**WORK TO BE COMPLETED:**
From the line with "Click the Carbide Create icon in title bar" through the line with "Run Triangulate All toposurface tool", inclusive, return each line of the data below exactly and leave the rest out.

**MATERIAL FOR THIS EXERCISE:**
··········
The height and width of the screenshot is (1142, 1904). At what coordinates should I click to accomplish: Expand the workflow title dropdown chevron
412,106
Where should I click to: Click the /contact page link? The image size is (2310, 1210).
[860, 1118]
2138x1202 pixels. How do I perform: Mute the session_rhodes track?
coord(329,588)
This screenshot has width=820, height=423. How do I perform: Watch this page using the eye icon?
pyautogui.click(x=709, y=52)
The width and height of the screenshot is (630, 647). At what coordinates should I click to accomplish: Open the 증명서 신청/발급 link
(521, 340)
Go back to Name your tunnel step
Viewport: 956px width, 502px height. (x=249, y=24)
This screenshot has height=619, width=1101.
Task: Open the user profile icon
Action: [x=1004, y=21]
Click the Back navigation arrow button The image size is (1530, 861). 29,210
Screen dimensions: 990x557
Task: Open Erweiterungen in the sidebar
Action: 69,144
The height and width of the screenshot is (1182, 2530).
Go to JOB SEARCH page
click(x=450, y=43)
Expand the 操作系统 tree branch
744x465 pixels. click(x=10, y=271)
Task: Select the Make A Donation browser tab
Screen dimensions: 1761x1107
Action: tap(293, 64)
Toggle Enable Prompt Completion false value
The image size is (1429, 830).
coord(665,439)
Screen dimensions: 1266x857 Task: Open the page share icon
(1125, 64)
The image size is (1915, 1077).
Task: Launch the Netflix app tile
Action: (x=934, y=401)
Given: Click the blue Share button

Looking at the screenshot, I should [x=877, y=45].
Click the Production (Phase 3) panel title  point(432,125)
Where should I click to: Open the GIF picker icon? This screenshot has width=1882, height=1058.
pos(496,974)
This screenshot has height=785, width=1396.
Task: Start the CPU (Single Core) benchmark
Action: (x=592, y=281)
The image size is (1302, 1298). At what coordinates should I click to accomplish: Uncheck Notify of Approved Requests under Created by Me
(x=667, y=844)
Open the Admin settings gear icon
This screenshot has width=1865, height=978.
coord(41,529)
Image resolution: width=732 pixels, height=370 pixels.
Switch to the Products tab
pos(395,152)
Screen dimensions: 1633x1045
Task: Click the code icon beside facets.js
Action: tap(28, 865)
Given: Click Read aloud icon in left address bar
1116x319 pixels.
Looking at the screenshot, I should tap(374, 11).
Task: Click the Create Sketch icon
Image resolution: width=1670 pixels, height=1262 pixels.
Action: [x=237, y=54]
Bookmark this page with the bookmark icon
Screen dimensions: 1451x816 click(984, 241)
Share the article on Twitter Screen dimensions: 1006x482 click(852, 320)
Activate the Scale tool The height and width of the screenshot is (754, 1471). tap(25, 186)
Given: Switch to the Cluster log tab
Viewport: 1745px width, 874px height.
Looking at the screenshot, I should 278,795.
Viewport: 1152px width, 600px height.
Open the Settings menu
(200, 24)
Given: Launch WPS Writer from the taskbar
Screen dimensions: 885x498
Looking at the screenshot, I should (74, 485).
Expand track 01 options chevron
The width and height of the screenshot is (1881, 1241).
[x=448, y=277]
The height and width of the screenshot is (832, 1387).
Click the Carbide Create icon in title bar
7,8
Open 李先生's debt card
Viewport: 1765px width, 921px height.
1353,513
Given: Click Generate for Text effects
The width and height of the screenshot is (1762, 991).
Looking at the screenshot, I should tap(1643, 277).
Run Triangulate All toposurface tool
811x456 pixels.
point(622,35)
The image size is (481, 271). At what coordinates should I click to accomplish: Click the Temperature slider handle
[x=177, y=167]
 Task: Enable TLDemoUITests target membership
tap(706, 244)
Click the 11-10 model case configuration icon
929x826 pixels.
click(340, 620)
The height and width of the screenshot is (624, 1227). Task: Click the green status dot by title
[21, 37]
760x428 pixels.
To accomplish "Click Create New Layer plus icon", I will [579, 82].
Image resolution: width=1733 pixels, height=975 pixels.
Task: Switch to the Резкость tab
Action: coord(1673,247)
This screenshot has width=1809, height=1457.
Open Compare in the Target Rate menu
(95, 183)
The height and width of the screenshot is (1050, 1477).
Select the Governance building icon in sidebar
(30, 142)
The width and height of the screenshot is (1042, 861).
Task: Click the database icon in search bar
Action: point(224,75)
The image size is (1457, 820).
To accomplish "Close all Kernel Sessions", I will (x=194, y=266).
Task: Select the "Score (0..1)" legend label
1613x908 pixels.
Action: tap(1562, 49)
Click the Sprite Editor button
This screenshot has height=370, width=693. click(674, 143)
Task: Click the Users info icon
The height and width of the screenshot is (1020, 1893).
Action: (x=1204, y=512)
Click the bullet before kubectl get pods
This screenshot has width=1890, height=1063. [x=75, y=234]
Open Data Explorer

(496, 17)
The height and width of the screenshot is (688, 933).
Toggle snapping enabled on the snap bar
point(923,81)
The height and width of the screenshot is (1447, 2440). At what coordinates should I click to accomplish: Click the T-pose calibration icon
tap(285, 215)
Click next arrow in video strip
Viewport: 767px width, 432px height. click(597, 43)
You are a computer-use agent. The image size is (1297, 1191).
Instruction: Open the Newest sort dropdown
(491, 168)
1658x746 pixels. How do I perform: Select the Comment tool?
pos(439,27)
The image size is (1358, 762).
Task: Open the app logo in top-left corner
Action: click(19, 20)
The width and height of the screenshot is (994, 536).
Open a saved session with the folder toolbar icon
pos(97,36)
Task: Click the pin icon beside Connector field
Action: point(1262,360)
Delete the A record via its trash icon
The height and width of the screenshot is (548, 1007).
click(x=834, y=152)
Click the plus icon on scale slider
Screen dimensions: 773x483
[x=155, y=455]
··········
**RESPONSE AREA:**
Click the Carbide Create icon in title bar
7,8
Open 李先生's debt card
Viewport: 1765px width, 921px height.
1353,513
Given: Click Generate for Text effects
The width and height of the screenshot is (1762, 991).
Looking at the screenshot, I should tap(1643, 277).
Run Triangulate All toposurface tool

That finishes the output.